Tony welcomes back Pauline with return of her boat people policy

By Margo Kingston
August 21, 2003
Source: Webdiary

So, the self-proclaimed mother of the nation is in jail, and the man who took her policies and finessed her beliefs is Prime Minister of Australia.

The rights and wrongs of Pauline Hanson’s conviction and sentence aside, her imprisonment is a graphic symbolic representation of the state of Australia and its politics.

Australia’s political, police and legal establishment has put Pauline Hanson – fish and chip shop heroine to the poor, the ignorant and the disenfranchised, the woman who created a party out of nothing in an instant and mobilised Australians never before involved in politics – behind bars.

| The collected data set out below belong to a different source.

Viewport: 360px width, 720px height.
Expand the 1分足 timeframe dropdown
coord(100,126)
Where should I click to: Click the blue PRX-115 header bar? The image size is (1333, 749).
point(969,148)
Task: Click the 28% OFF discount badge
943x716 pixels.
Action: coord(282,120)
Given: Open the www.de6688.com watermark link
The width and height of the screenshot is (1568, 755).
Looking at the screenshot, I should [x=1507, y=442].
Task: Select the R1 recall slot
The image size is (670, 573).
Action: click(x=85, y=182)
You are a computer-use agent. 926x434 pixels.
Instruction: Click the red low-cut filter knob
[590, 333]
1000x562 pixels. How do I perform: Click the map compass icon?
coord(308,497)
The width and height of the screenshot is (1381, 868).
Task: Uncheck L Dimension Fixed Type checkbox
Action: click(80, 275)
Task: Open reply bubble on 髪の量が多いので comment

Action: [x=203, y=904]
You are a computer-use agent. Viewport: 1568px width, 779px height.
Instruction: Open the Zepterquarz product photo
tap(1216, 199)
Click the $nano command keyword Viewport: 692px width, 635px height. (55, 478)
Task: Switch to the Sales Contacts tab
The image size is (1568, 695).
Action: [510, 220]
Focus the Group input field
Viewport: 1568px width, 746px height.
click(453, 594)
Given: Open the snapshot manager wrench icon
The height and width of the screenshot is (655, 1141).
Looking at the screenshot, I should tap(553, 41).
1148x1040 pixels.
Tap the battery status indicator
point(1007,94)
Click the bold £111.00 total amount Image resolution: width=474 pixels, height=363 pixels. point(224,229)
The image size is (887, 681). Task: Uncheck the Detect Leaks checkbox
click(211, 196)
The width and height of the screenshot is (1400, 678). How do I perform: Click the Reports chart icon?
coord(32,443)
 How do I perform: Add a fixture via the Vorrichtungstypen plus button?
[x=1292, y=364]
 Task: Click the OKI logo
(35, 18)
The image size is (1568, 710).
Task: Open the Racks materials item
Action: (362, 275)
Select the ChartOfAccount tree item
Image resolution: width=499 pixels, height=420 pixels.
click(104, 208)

Big money, big brains, big spin machine politics triumphs – replete with its big, often disguised corporate donations, branch stacking, crony capitalism, deceit and betrayals of the poor and the powerless. Politicians with brains, money and privilege walk free after defrauding the taxpayer, ministers and the Prime Minister survive with a smile after lying to the public- even about the reason for war – and profit from politics with sinecure taxpayer funded jobs or jobs with big corporations exploiting their political contacts.

The big brand names of politics and the big media – with all their considerable assets – worked tirelessly to silence the scream of the Hanson’s disenfranchised. I wrote in my book about her 1998 election campaign, Off the Rails: The Pauline Hanson trip, that Australia had been lucky that our brand of far-right nationalist politics had been amateur, unresourced, and too-quickly put together by carpetbaggers like David Oldfield and David Ettridge. What if a professional had captured the masses’ imagination – where would Australia be now?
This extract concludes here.